In 2017, almost one million children fell ill and over 200,000 children under 15 died of tuberculosis, according to the latest WHO Roadmap. The report also identifies a previously underreported challenge, TB in adolescents.
University of Melbourne researcher Ms Kathryn Snow has estimated that about 1.8 million young people develop TB every year comprising
- 05 million 20 to 24 year olds,
- 535,000 15 to 19 year olds
- 192,000 10 to 14 year olds
“But the actual figure could actually be as high as three million,” Kathryn says.
South Asia had the highest number of new cases with 721,000, followed by sub-Saharan Africa with 534,000.
“Now that we have identified the scale of the problem, our next step is to try to understand the potential for targeting preventative measures specifically at young people in countries with intense TB epidemics,” she says.
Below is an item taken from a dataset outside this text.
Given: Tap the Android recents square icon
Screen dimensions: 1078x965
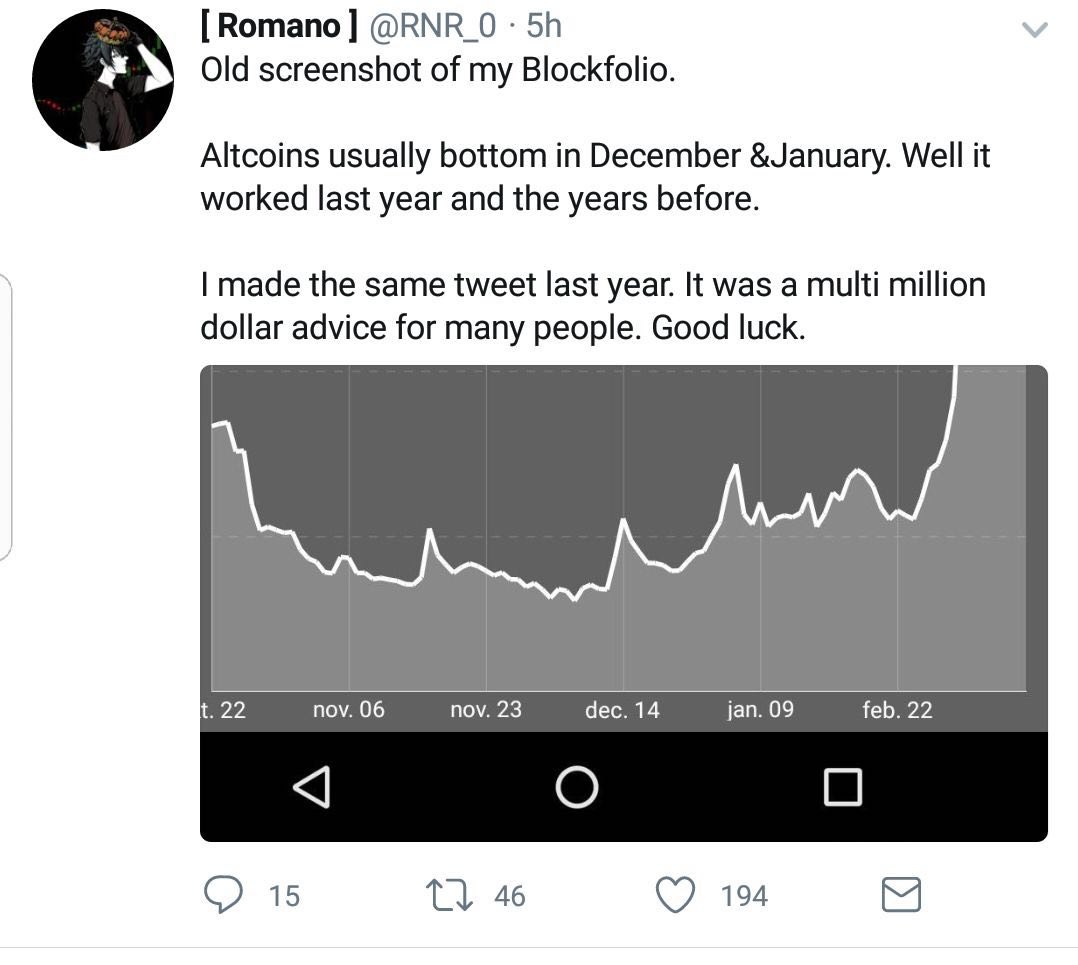Looking at the screenshot, I should click(x=842, y=787).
“Health programs should consider the special needs of young people with TB, which include continuing their education, keeping their jobs and meeting their family responsibilities. These needs can be met by allowing young people to attend appointments at flexible times and by protecting young people’s privacy so that they are not discriminated against at school or at work.”
Melbourne Children’s Global Health will work with partners in Australia and the Asia-Pacific region to develop and evaluate models of care for prevention, detection and treatment of TB infection and disease in adolescents, including of multidrug-resistant TB.